_Exercise material_
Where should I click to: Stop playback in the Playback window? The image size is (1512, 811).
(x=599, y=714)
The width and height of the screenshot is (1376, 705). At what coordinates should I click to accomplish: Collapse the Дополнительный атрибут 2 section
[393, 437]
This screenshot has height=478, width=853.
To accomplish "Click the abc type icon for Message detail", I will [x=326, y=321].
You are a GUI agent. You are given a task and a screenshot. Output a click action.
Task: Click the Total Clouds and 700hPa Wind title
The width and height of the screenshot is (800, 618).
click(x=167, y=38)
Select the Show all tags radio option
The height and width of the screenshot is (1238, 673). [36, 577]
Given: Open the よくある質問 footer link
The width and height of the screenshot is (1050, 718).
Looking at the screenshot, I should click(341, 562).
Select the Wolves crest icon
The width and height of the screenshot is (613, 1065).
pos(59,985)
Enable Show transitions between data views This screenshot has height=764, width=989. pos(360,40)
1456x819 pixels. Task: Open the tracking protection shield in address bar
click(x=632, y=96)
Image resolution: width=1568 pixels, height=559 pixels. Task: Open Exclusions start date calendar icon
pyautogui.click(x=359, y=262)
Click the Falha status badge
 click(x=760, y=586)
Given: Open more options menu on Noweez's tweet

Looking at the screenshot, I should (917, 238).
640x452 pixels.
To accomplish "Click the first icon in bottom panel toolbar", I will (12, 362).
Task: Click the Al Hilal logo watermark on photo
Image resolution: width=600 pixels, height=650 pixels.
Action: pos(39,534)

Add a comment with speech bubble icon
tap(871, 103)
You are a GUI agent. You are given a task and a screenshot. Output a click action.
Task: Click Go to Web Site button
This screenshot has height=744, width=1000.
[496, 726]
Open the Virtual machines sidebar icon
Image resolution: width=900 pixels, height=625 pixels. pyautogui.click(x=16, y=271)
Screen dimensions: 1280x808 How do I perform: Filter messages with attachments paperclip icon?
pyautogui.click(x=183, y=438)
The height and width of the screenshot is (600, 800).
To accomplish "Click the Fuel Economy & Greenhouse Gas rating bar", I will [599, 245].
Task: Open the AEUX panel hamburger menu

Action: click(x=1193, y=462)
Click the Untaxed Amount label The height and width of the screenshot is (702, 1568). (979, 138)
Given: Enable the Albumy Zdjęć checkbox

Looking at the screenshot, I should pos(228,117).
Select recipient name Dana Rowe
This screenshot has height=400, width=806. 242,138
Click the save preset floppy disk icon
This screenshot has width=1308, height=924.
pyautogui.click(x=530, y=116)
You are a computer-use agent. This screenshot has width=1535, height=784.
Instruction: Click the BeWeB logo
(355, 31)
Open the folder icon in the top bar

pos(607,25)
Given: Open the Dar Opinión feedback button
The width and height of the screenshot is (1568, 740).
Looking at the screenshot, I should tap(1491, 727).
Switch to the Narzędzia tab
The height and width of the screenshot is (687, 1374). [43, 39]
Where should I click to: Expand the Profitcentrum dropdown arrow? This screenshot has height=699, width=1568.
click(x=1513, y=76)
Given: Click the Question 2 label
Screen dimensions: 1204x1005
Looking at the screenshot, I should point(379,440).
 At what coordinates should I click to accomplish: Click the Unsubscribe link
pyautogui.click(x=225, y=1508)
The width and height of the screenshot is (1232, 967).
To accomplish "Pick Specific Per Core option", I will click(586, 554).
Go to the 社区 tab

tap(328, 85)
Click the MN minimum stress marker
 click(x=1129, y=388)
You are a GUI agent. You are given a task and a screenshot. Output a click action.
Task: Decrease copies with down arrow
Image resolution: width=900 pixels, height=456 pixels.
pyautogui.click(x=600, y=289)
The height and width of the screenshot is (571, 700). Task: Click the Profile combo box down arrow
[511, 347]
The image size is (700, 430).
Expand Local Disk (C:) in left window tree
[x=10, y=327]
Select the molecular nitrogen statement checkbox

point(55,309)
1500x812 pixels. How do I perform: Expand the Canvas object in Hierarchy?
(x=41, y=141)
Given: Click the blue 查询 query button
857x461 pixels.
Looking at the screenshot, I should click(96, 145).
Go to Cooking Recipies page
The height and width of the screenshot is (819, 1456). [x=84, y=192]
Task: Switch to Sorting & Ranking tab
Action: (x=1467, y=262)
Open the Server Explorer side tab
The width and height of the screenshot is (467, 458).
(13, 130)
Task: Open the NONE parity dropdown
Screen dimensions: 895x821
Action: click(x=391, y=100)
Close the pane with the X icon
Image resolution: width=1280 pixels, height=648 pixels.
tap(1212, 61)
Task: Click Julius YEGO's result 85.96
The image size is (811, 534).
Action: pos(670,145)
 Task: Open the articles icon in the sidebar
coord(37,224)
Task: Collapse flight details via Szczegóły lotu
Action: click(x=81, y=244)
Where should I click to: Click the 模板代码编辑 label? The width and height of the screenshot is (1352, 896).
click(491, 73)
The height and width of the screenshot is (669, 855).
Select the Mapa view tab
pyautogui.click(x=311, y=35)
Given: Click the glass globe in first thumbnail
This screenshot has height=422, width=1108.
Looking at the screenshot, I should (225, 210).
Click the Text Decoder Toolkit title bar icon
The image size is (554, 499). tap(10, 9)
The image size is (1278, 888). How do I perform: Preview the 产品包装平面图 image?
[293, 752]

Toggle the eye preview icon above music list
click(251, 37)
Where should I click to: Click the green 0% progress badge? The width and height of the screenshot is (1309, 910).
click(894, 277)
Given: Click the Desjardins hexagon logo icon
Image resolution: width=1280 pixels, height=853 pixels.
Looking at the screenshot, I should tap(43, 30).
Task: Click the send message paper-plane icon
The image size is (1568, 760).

_Stated exercise_
Render the entries above as a Markdown table with columns Row and Line, numbering each line. Begin at the first line of the entries and stop after the line containing "will [x=326, y=321].", omitting blank lines.

_Problem solution_
| Row | Line |
|---|---|
| 1 | Where should I click to: Stop playback in the Playback window? The image size is (1512, 811). |
| 2 | (x=599, y=714) |
| 3 | The width and height of the screenshot is (1376, 705). At what coordinates should I click to accomplish: Collapse the Дополнительный атрибут 2 section |
| 4 | [393, 437] |
| 5 | This screenshot has height=478, width=853. |
| 6 | To accomplish "Click the abc type icon for Message detail", I will [x=326, y=321]. |